Lachlan Markey, who does indespensable reporting on the secretive Democracy Alliance, is filing from their conference this week on some of what the donors are already doing on a state level and their strategies for skirting campaign finance law to do it. The Alliance’s briefing materials says it dropped “$45 million in funding for state-level liberal and Democratic organizations during the 2014 election cycle.”

One such group, Catalist, is among the Democracy Alliance’s core network of supported groups. The company, a limited liability corporation, is the data hub of the Democratic Party, providing extensive voter information to political groups, parties, and candidates, some of which are legally prohibited from coordinating their efforts.

Other Democracy Alliance-linked groups have alleged that this sort of arrangement violates campaign finance laws.

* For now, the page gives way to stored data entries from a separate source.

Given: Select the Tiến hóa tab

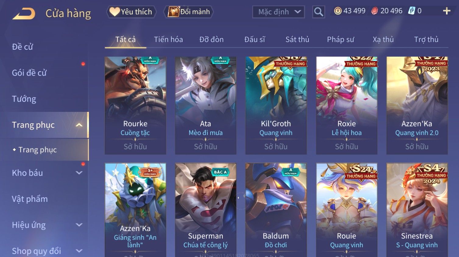Looking at the screenshot, I should click(x=168, y=39).
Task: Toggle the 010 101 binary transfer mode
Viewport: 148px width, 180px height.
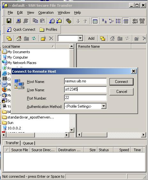Action: [x=142, y=21]
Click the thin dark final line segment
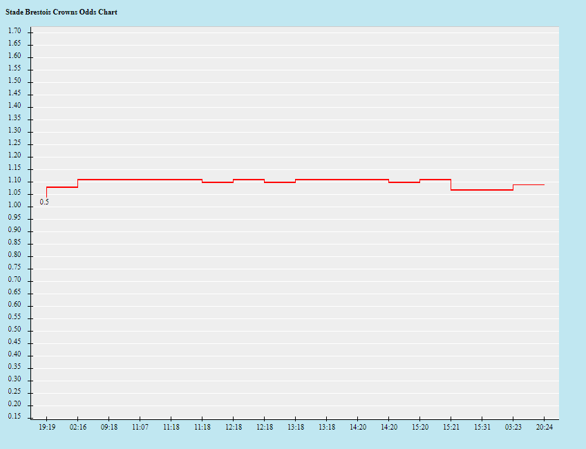The image size is (586, 449). (529, 184)
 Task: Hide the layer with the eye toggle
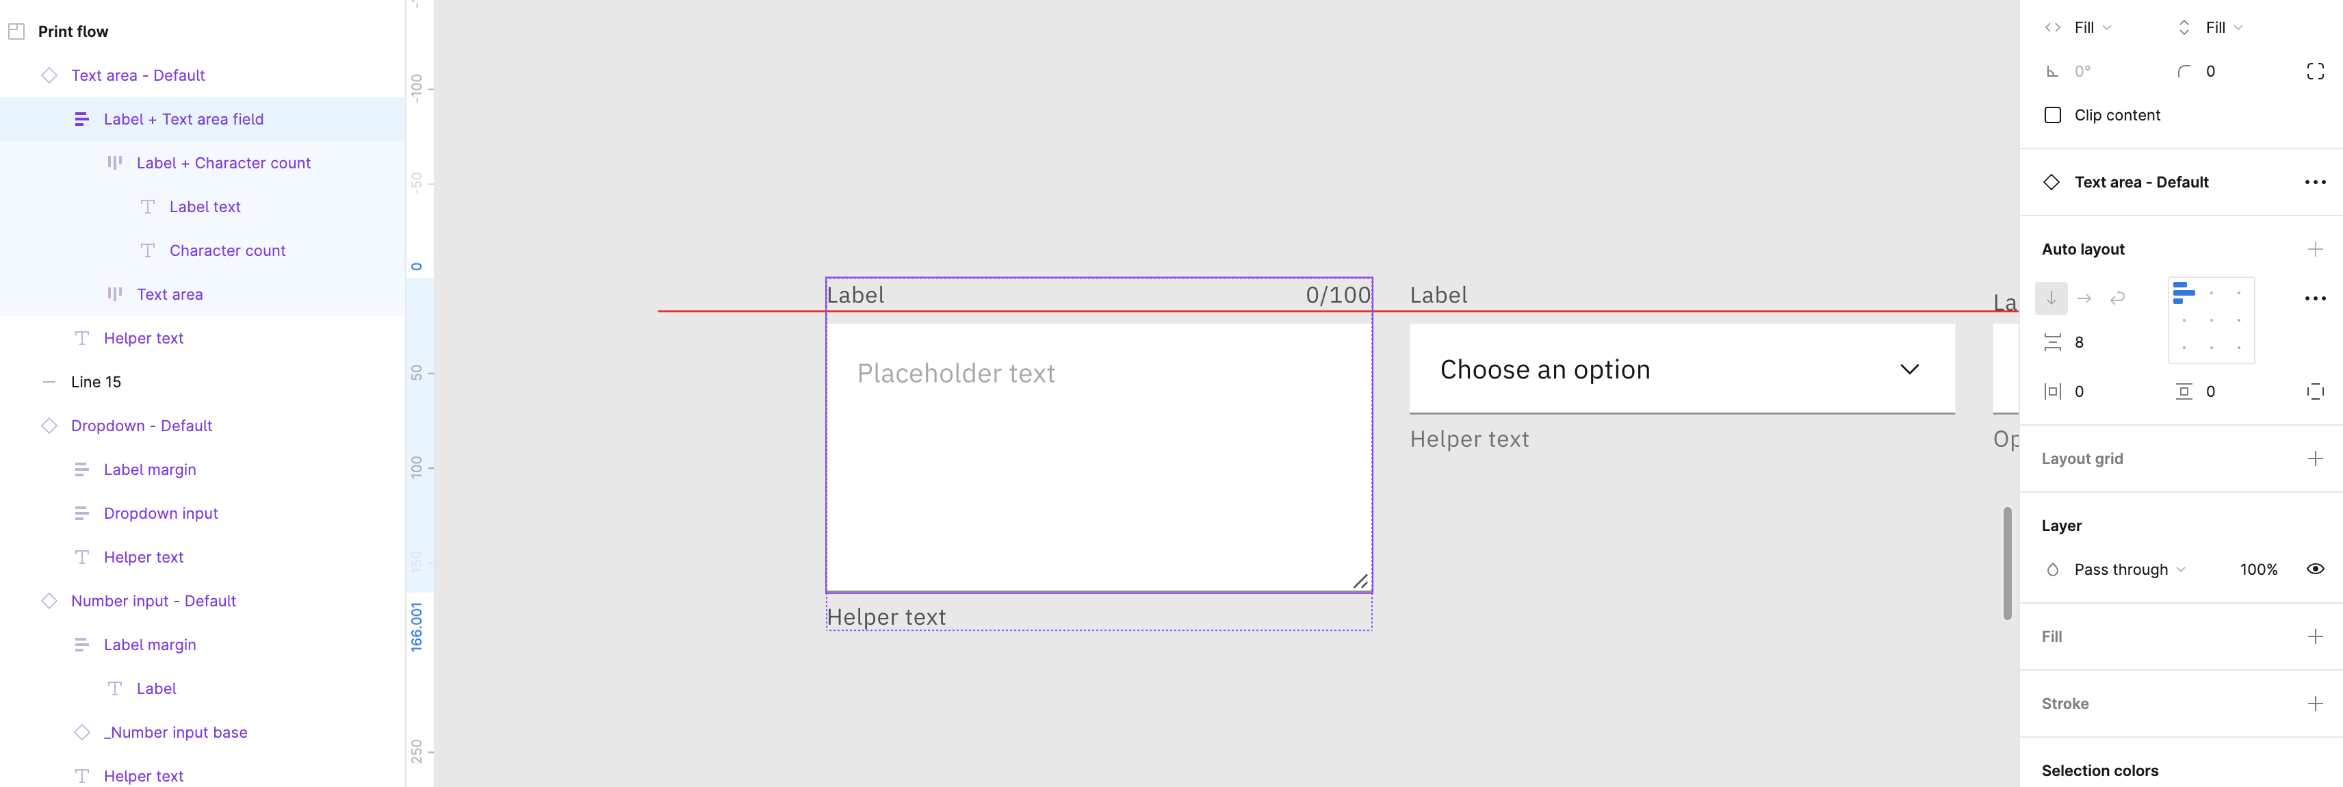(2316, 569)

The American Democracy Legal Fund—a sister organization of DA-supported Media Matters for America run by Hillary Clinton operative David Brock, who attended April’s DA conference—filed a federal election complaint last month against the Republican National Committee that alleged illegal coordination with outside groups by way of a mutual for-profit data vendor.

Brock’s group claimed that the RNC and independent political groups were illegally coordinating by accessing the same information, held by the private company Data Trust. The Committee on States appears to be promoting a similar relationship.

In addition to this data work, the Committee is supporting extensive voter registration efforts at the state level through its support of the Voter Participation Center (VPC).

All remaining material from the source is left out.